Keywords

1 Introduction

It is often said that we are drowning in data but starving for knowledge [1]. Extraction of information from data facilitates knowledge building. Information which can be termed as a subset of data stimulates action in an entity, whereas knowledge defines the action of an entity in a particular setting [2]. A number of researchers have classified knowledge on different basis, sometimes defining the manner of codification and occurrence [3], or on the basis of know-what, know-how, know-why and know-when aspect of knowledge [4]. Some have even mapped knowledge in diverse domains [5].

There are varieties of ways for representing knowledge [6]. Using production rules written in form of IF-THEN rules is one of the most popular approach used for knowledge representation [7]. The IF-THEN rules adopt a modular approach, each defining principally independent and a relatively minor piece of knowledge. A rule-based system will include universal rules and actualities about the knowledge domain covered.

Knowledge building in education domain can be achieved by adopting procedures that optimize their functioning.

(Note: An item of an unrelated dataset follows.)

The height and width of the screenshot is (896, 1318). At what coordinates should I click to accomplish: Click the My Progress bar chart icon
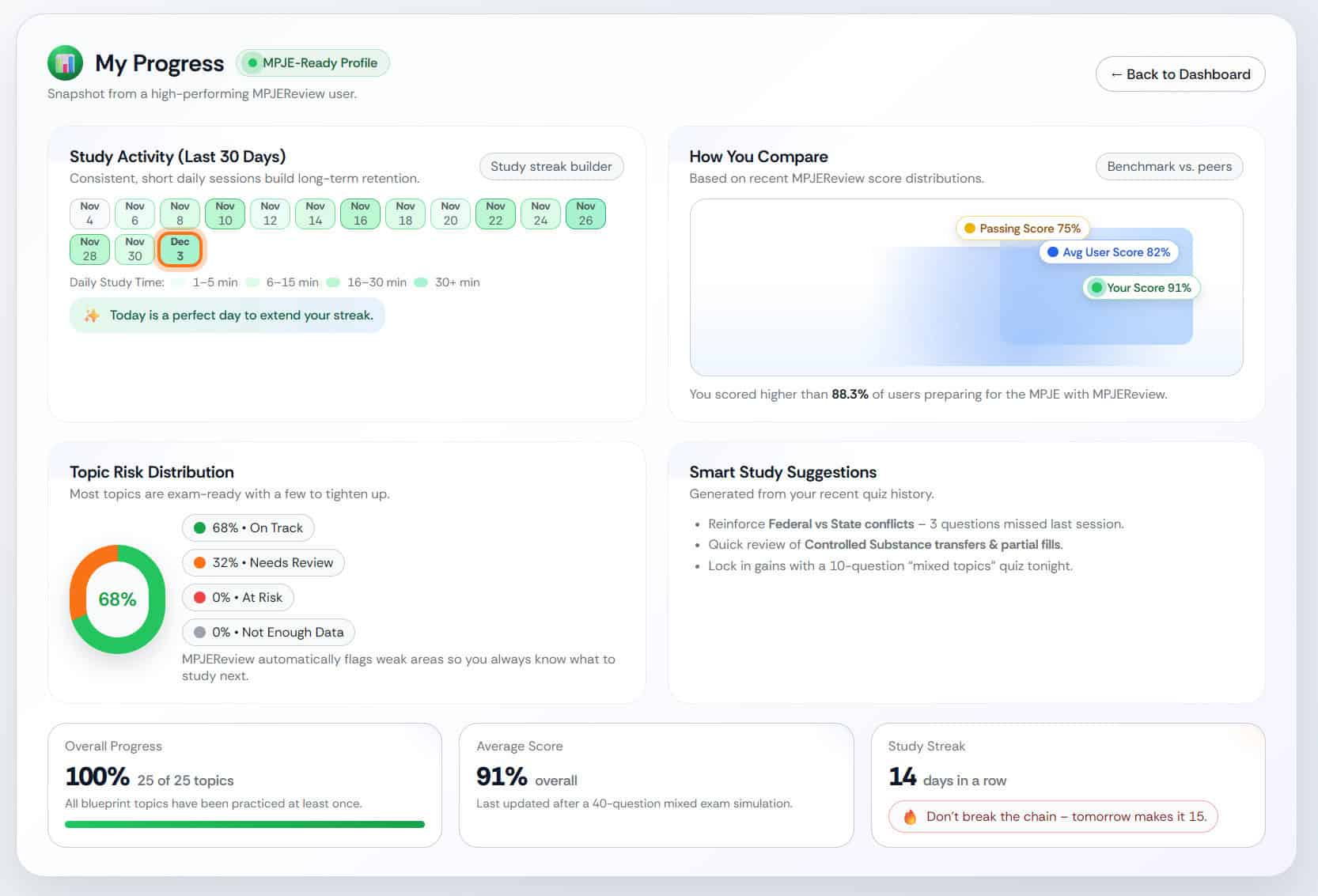pyautogui.click(x=65, y=63)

The research work is undertaken with an objective of deducing relevance index for inferred knowledge. The case of education sector is taken in particular while inferring knowledge related to student’s academic performance in a technical subject at level of higher education. It is important to deduce relevance index to inferred knowledge as it is a clear depiction of the existing system and further helps in decision making.

The paper is organized as follows. Section 2 elaborates the methodology adopted for rule induction and further rule evaluation in the higher education set-up. Finally, the conclusions are drawn and presented in Sect. 3.

2 Adopted Methodology in Higher Education Scenario

Educational organizations strive to achieve the higher academic output for the students. Many researchers have strived hard to predict the factors affecting the academic results of students [8,9,10,11,12]. Identification of such critical parameters, which could improve the academic attainment of students, supports an effective academic planning.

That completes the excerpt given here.